- Born: 4 May 1679 Augsburg, Holy Roman Empire
- Died: 19 February 1736 (aged 56) Augsburg, Holy Roman Empire
- Occupation: Bookbinder
- Spouse: Anna Maria Sulzer ​(m. 1719)​
- Children: 8, including Leopold Mozart Franz Alois Mozart
- Parent(s): Franz Mozart Ana Harrer
- Relatives: Wolfgang Amadeus Mozart (grandson) Maria Anna Mozart (granddaughter) Maria Anna Thekla Mozart (granddaughter) Franz Xaver Wolfgang Mozart (great-grandson) Carl Thomas Mozart (great-grandson)

= Johann Georg Mozart =

German bookbinder

Johann Georg Mozart (4 May 1679 – 19 February 1736) was a German bookbinder who lived in Augsburg in the 17th and 18th centuries. He was the father of Leopold Mozart and the paternal grandfather of Wolfgang Amadeus Mozart.

Johann Georg was the son of Franz Mozart, a master mason. However, Johann Georg pursued a different career, becoming a master bookbinder.
  He evidently advanced his career when he married Anna Maria Banegger, widow of his former master, and thus obtained his old master's guild license. His first wife bore him no children and died in 1718. His second wife, whom he married in 1719, was Anna Maria Sulzer (1696–1766), with whom he had eight children over the years 1719–1735; three boys and two girls survived to adulthood. Leopold, born 14 November 1719, was the oldest.

The family were Catholics and, after 1722, lived in a house owned by the Jesuits. They sent their two oldest sons to Jesuit schools.

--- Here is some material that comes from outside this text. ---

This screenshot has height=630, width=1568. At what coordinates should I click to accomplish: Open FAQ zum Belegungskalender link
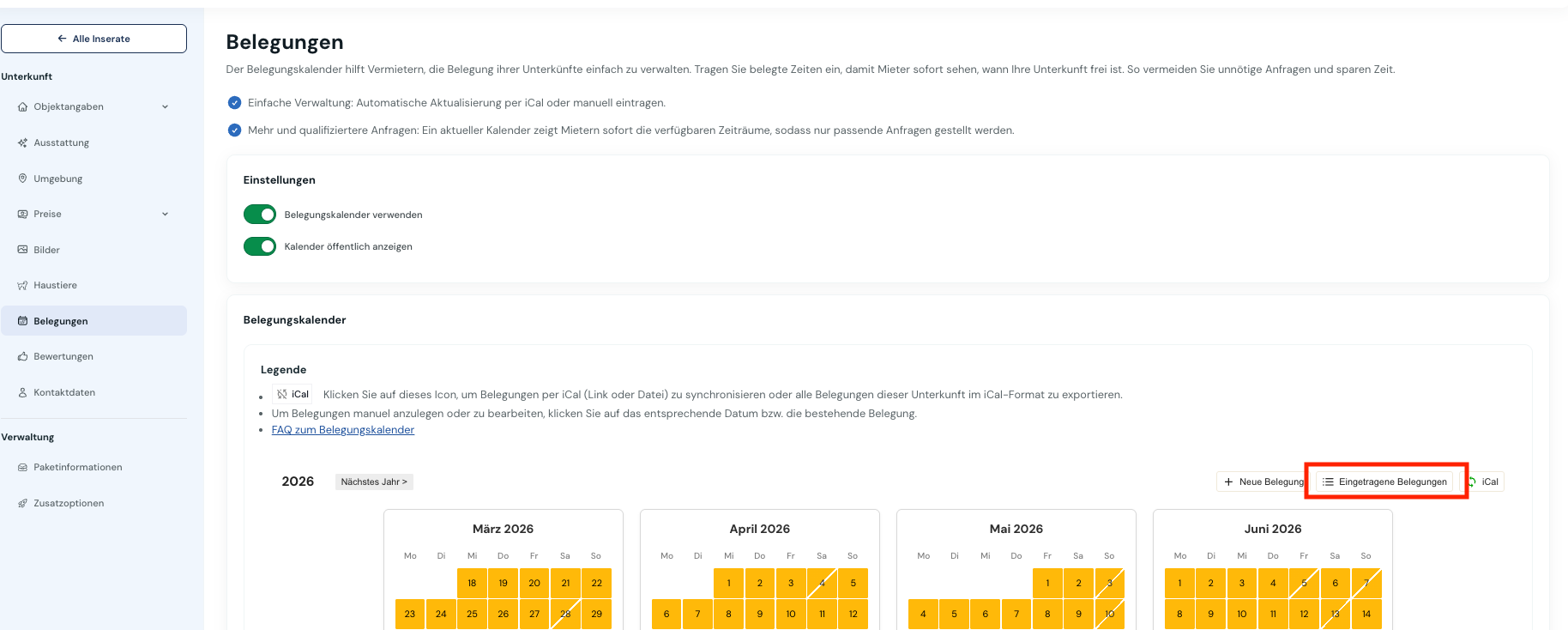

Neither Johann Georg nor his wife, Anna Maria, had any direct influence on the life of their celebrated grandson. Johann Georg died 20 years before Wolfgang Amadeus Mozart was born; and Leopold became estranged from his mother following his move in young adulthood to Salzburg (1737); hence there was no contact between grandmother and grandson during the period their lives overlapped.

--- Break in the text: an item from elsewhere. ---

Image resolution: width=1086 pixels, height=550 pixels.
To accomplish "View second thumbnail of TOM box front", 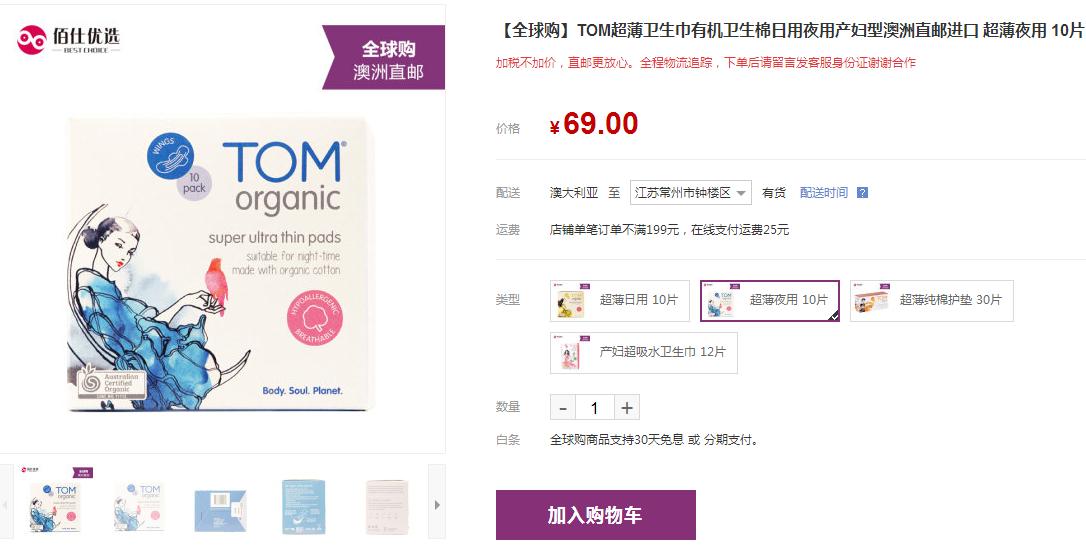I will [139, 506].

Another son of Johann Georg, Franz Aloys Mozart (1727–1791), remained in Augsburg and followed his father's career as a bookbinder (he also occasionally published religious tracts). He was the father of Maria Anna Thekla Mozart.

Just three books are known that were bound by Johann Georg Mozart. They are three identical books: an almanach from 1718, published in Augsburg Germany. These books could be purchaged at his home in that year.